Equally, the vast range of definitions which can apply to ‘environmental causes’ means that thorough research into prospective funders is absolutely critical.
It is not enough to find just to find a grant maker willing to fund the ‘environment’, as almost all will have their own definition for what this entails. You need to find out what their focus is – be it supporting local heritage or combating global climate change.
Different funders also take different approaches to what they will support. Some will support those projects concerned with changing our day-to-day behaviour, for example, the ‘sustainable living awareness campaign’ aimed at local schools; whereas others will fund grand schemes such as The Eden Project.
In the course of researching the Environment Funding Guide, I came across some truly inspirational people and their projects/organisations, one of which I’d like to highlight here as a model of ambition and achievement. Run by volunteers, Incredible Edible Todmorden (IET) accesses funds and resources creatively through members of the community including local businesses and institutions.
IET aims to increase the amount of local food grown and eaten in the town. It is supported by the local farmers, schools, public bodies and businesses. The major social landlord in the area has launched its own initiative giving free seeds and advice to tenants, the local railway station grows vegetables and herbs, the health centre is growing fruit trees and vegetables and establishing an apothecary’s garden. The fire station has agreed to the planting of trees on its land and the police station to planters of vegetables on its frontage.
Nick Green of IET says in his blog: ‘We need to re-invent the collective skills of community. People that can rise to the challenges of the future without waiting for “the powers that be” to do the thinking and acting for us…You will find us sharing land, looking for new ways to be giving and receiving.
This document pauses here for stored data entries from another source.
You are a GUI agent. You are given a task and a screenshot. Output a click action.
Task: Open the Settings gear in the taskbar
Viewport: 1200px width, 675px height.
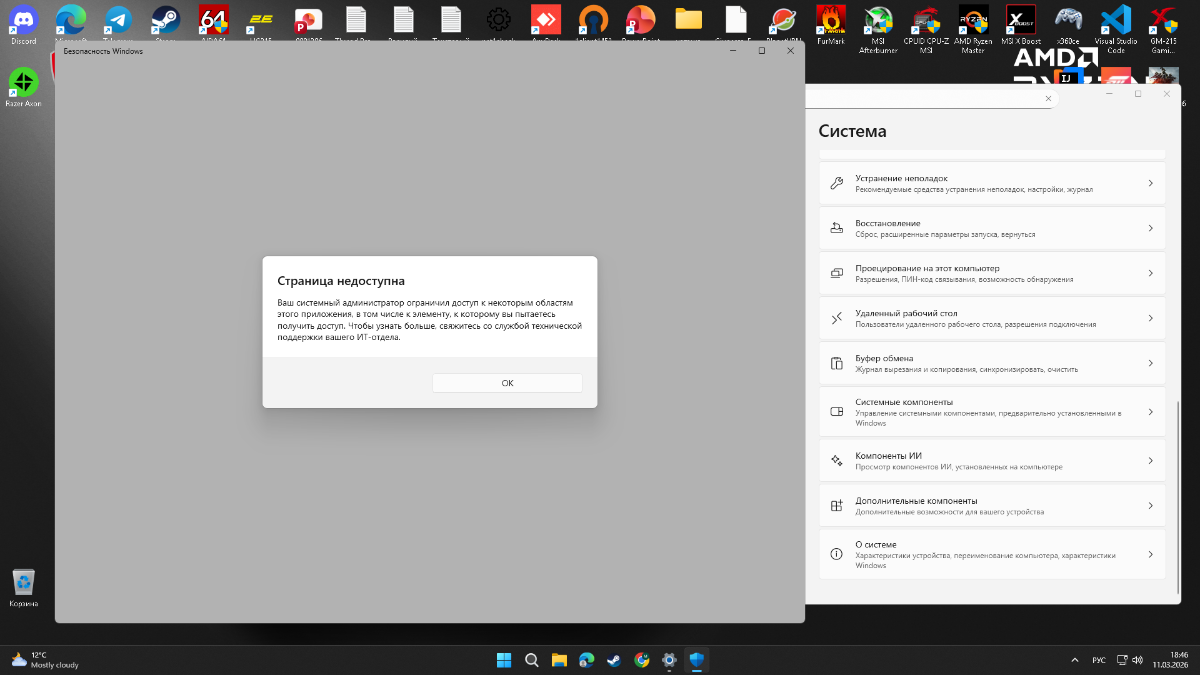pyautogui.click(x=669, y=660)
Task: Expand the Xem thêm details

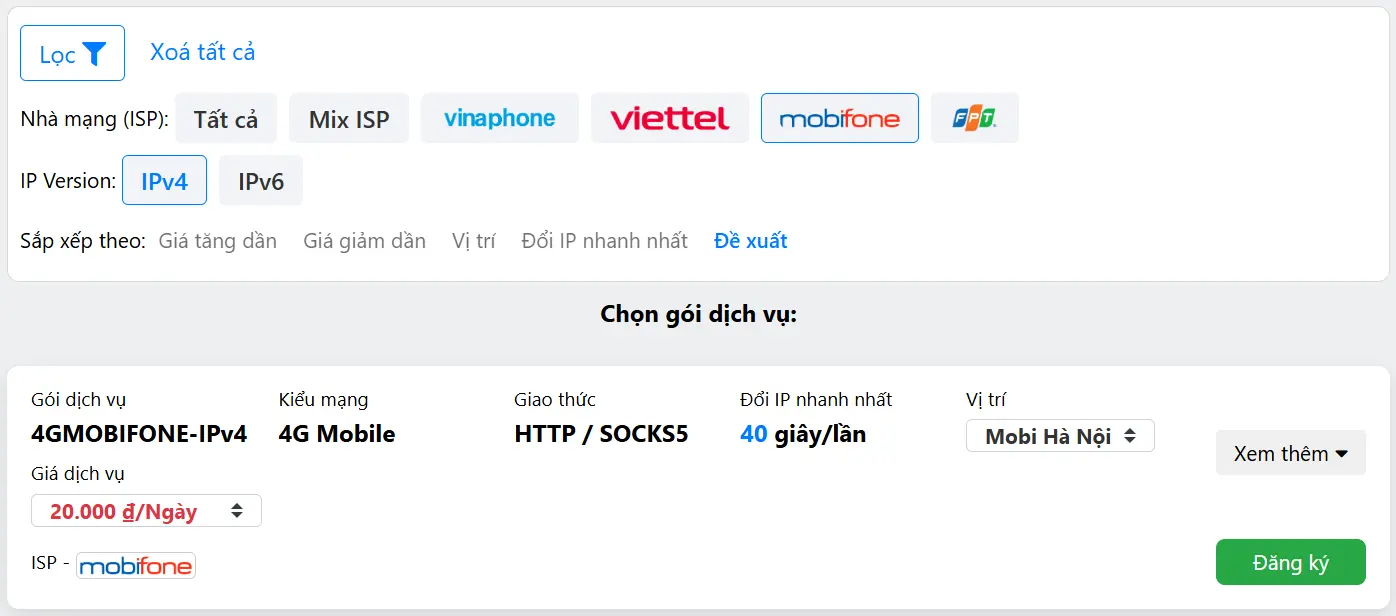Action: 1289,452
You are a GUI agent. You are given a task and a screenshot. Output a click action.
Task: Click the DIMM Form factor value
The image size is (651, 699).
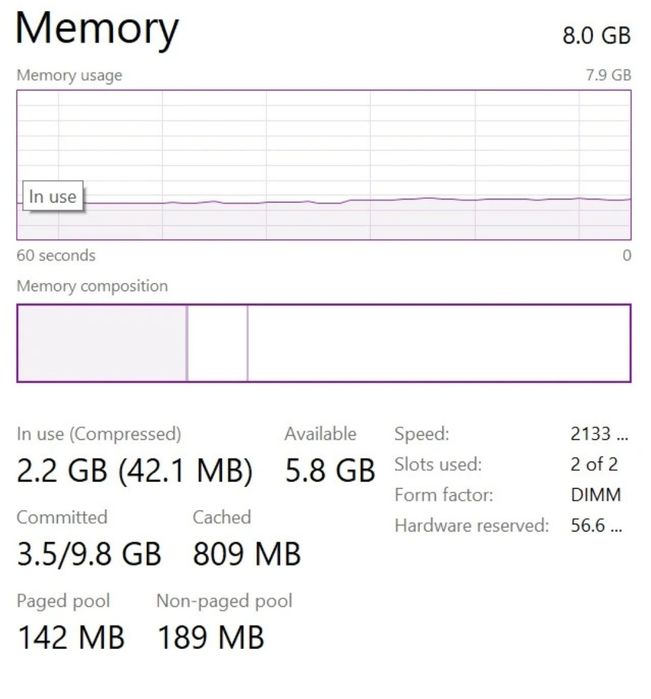pos(595,495)
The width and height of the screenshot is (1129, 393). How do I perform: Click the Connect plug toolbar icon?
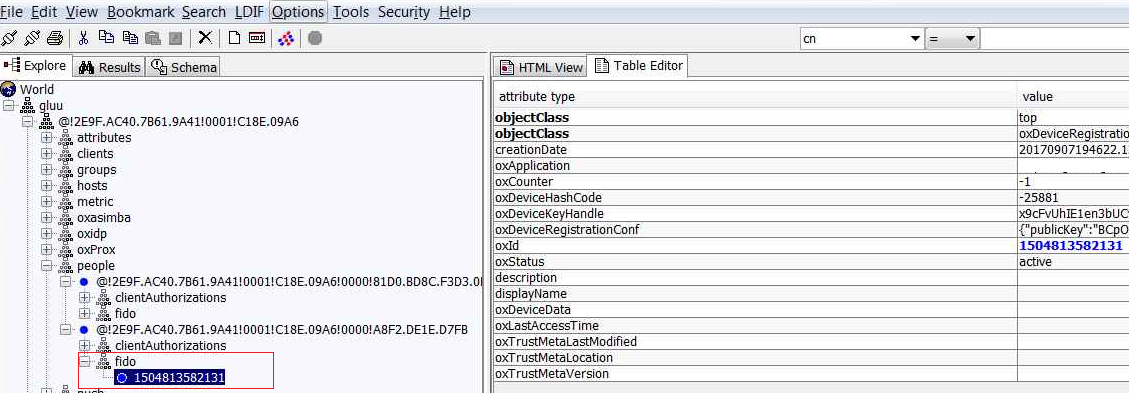click(x=9, y=37)
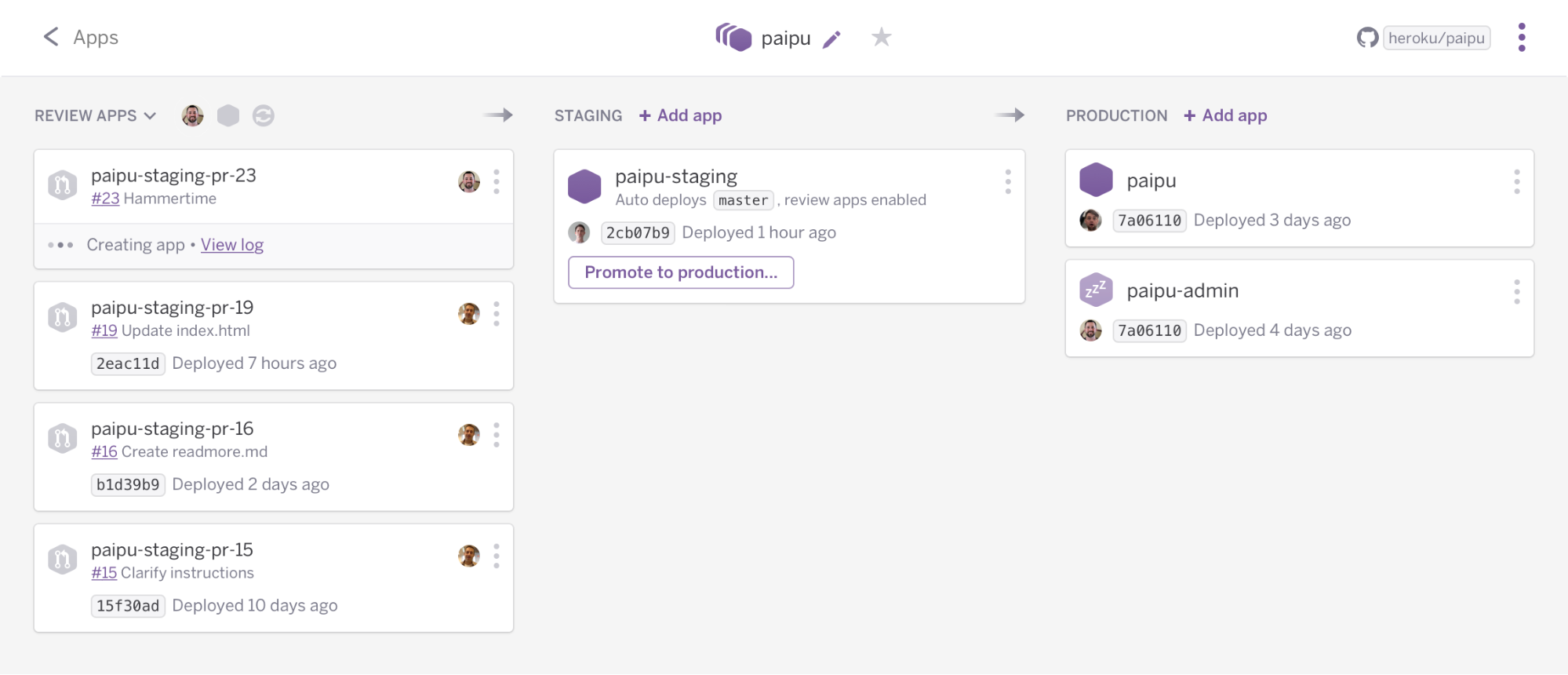Open the paipu-admin app options menu

(1516, 291)
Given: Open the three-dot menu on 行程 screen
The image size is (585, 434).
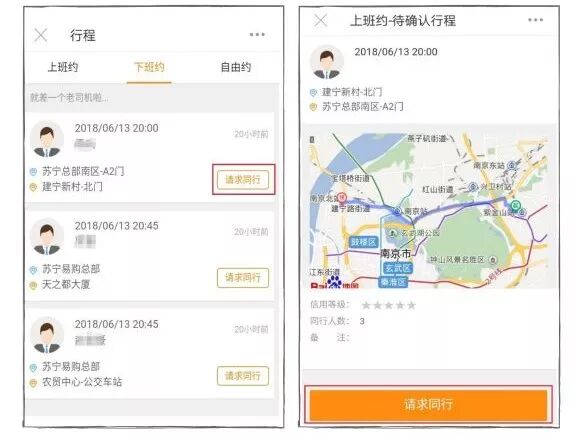Looking at the screenshot, I should pyautogui.click(x=257, y=35).
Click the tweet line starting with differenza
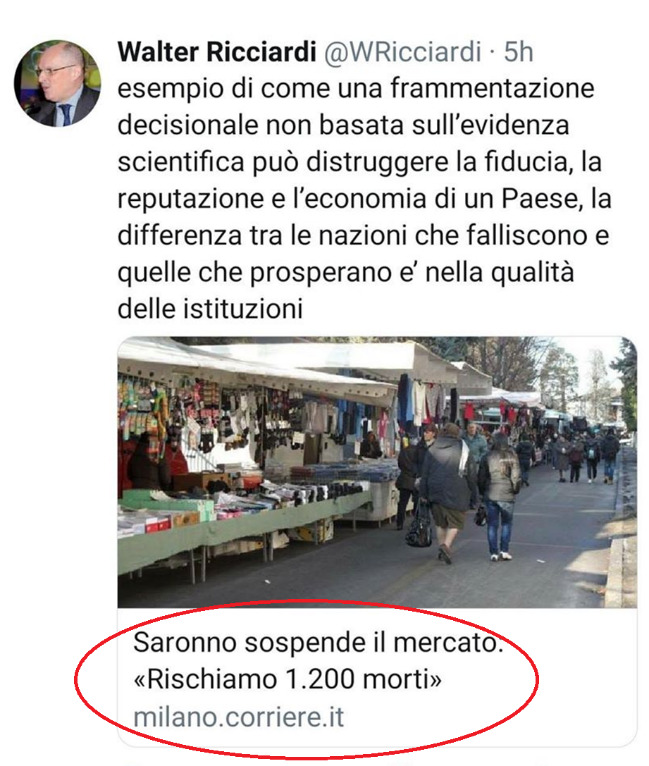 point(363,235)
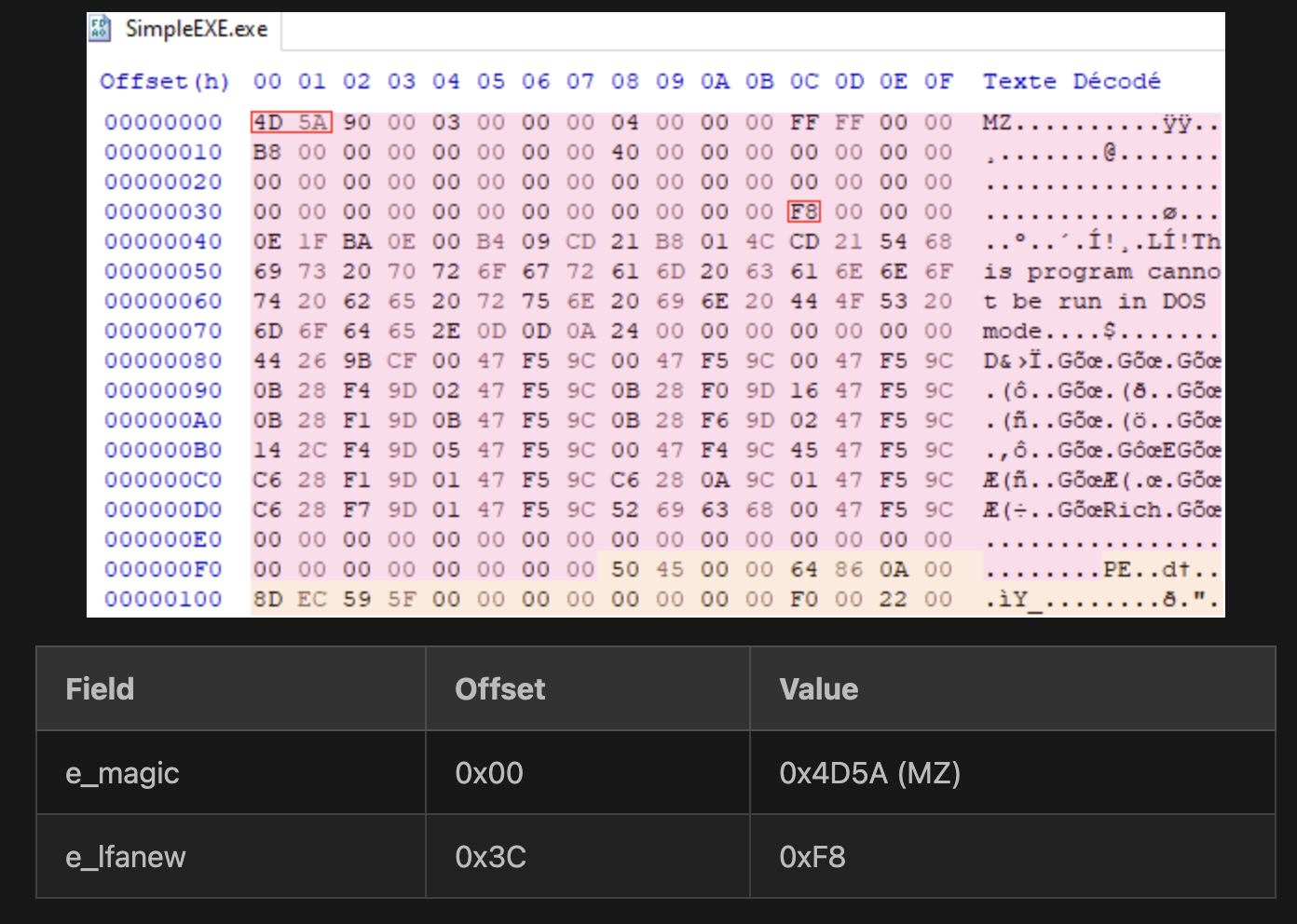Click the Texte Décodé column header
The image size is (1297, 924).
coord(1072,82)
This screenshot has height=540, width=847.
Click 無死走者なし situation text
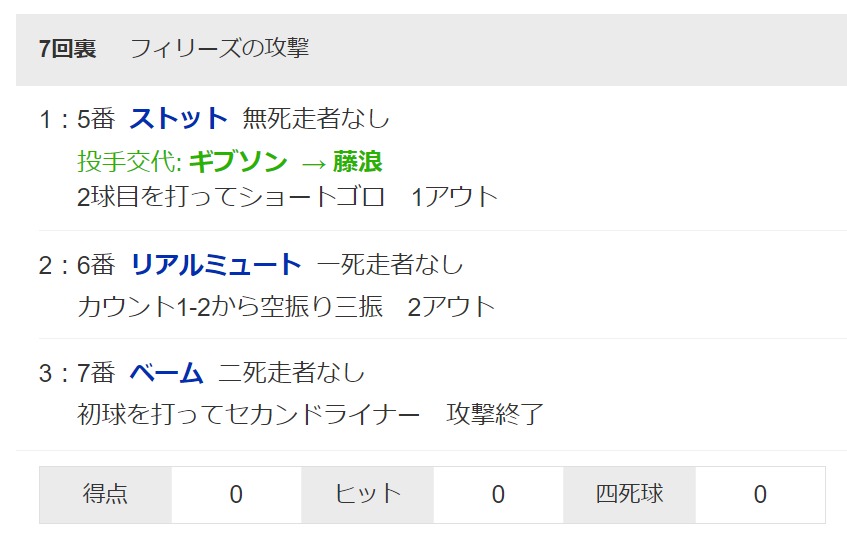click(x=316, y=119)
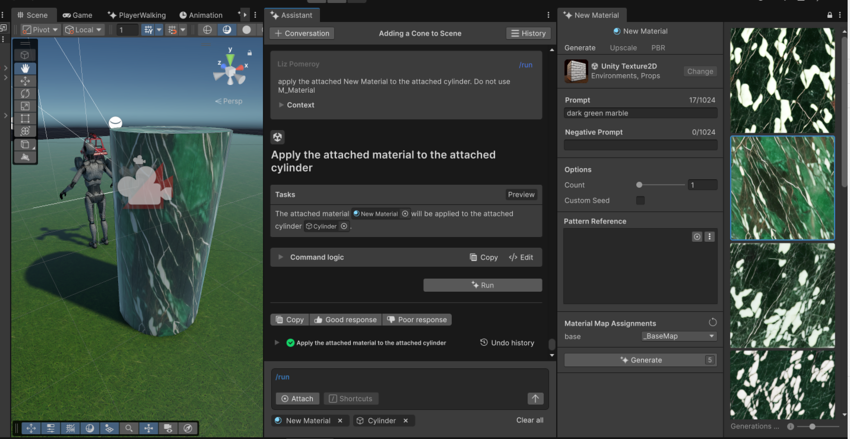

There is some pain in learning to share, but a lot more to gain. This is as much a campaign about behaviour change, a cultural shift, as it is about growing leeks.’
Something else which became clear to me in my research is that the concept of what it means to be an environmentalist or an environmental activist seems to be changing – it is becoming more mainstream in people’s consciousness.
A comprehensive survey by leading think tank The Future Laboratory highlights that Britons now realise they can have a greater impact through their individual actions than government, with 49% stating it is down to the individual to take the lead. Thirty-two per cent of young people aged 18–24 think being environmentally aware is a matter of personal politics, with 41% believing individual action is the only way forward to combat climate change.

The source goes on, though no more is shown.